- NHS hospital
Royal Surrey County Hospital
The overall rating for Royal Surrey County Hospital from our June 2020 inspection should have been outstanding. Due to an error in our calculation of the rating, it was showing as good until February 2024 when we corrected it.
Report from 24 April 2024 assessment
Contents
On this page
- Overview
- Learning culture
- Safe systems, pathways and transitions
- Safeguarding
- Involving people to manage risks
- Safe environments
- Safe and effective staffing
- Infection prevention and control
- Medicines optimisation
Safe
We found a service that had an open and honest culture, where incidents were used as an opportunity to learn. Staff went above and beyond to ensure that neuro-diverse children had their needs addressed to enable them to receive care and treatment with minimal distress. Staff understood their role and responsibilities regarding safeguarding children and young people, their carers and families. Medicines were stored, prescribed, administered and destroyed in line with legislation and best practice. Managers had effective systems in place to ensure staffing numbers and experience kept children and young people safe. Managers monitored training completion to ensure staff competencies were safe.

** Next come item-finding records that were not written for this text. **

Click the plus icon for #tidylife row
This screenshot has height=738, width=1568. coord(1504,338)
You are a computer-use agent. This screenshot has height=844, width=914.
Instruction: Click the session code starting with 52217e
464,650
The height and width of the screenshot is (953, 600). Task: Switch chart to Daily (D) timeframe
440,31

This service scored 75 (out of 100) for this area. Find out what we look at when we assess this area and How we calculate these scores.
Learning culture
Support and advise was readily available. Parents supporting children receiving chemotherapy could seek guidance and advise through a messaging services, which was available 24 hours a day 7 days a week. A mother of a child with complex needs had been given dedicated support aimed specifically at their and their child’s needs to help prepare their child for a safe, managed hospital admission.
Staff understood their role and responsibilities in reporting incidents and concerns, including near misses. Staff we spoke with stated they were given the time to report incidents, they were not rushed and so had the opportunity to report all concerns in detail. knew how to use the online reporting systems and demonstrated this to us.

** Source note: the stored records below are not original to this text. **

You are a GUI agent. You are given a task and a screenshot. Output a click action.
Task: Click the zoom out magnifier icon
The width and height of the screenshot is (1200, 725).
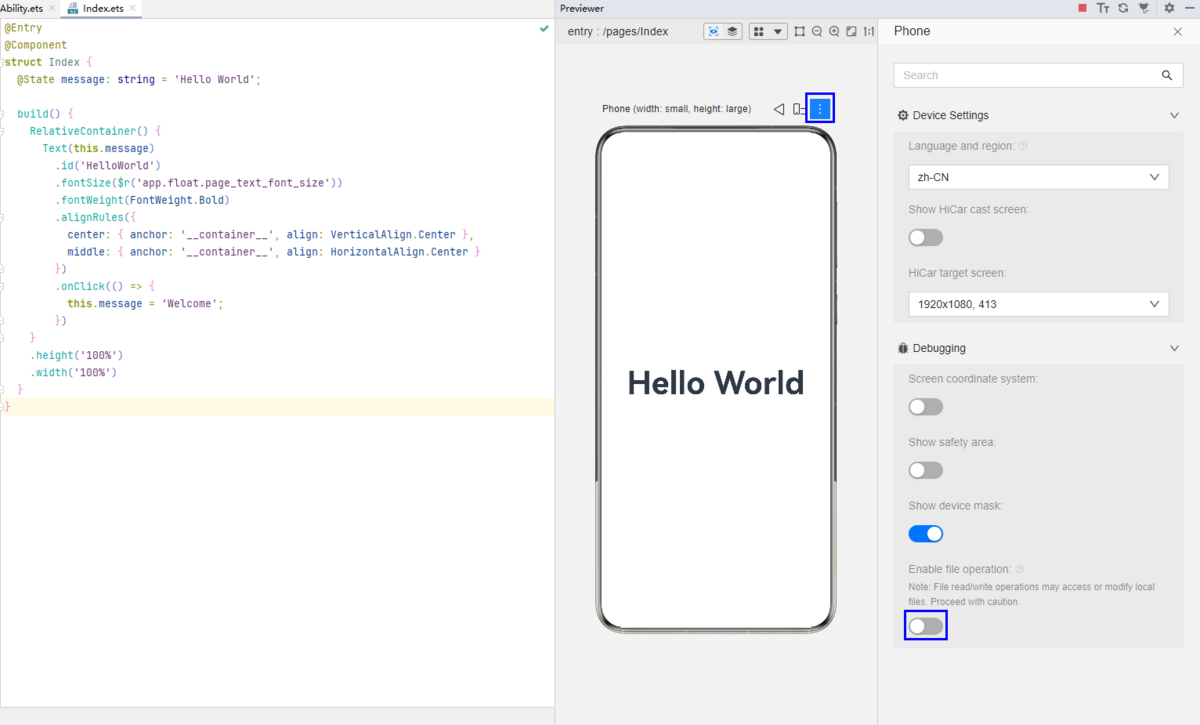817,32
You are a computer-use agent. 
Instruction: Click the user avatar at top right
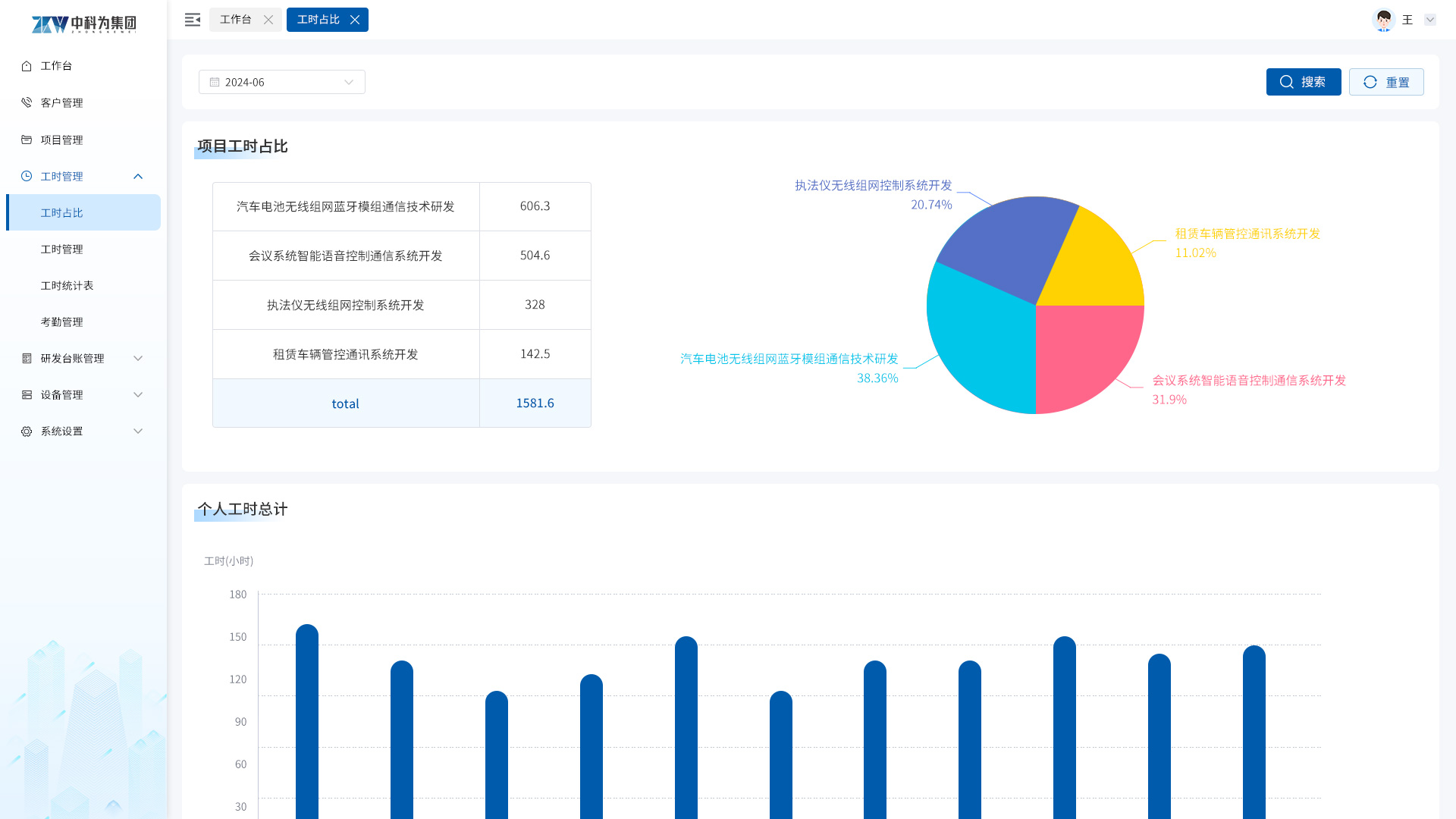(x=1383, y=20)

Staff described the learning culture as open, stating incidents were used as an opportunity to learn, rather than blame or finger point.
Staff advised us they were kept informed of investigation updates when they were involved in an incident. Learning was discussed at daily ward meetings, monthly team meetings as well as online and via newsletter.
Learning was shared with departments outside paediatrics that worked with children, including day surgery, the emergency department, theatres and recovery. In addition to this, monthly mortality and morbidity meetings were well attended and identified learning points which were shared amongst the paediatric team as well as teams who cared for children outside of paediatrics. There were formal training sessions where new learning was identified. For example, band 7 away days were arranged to support leadership.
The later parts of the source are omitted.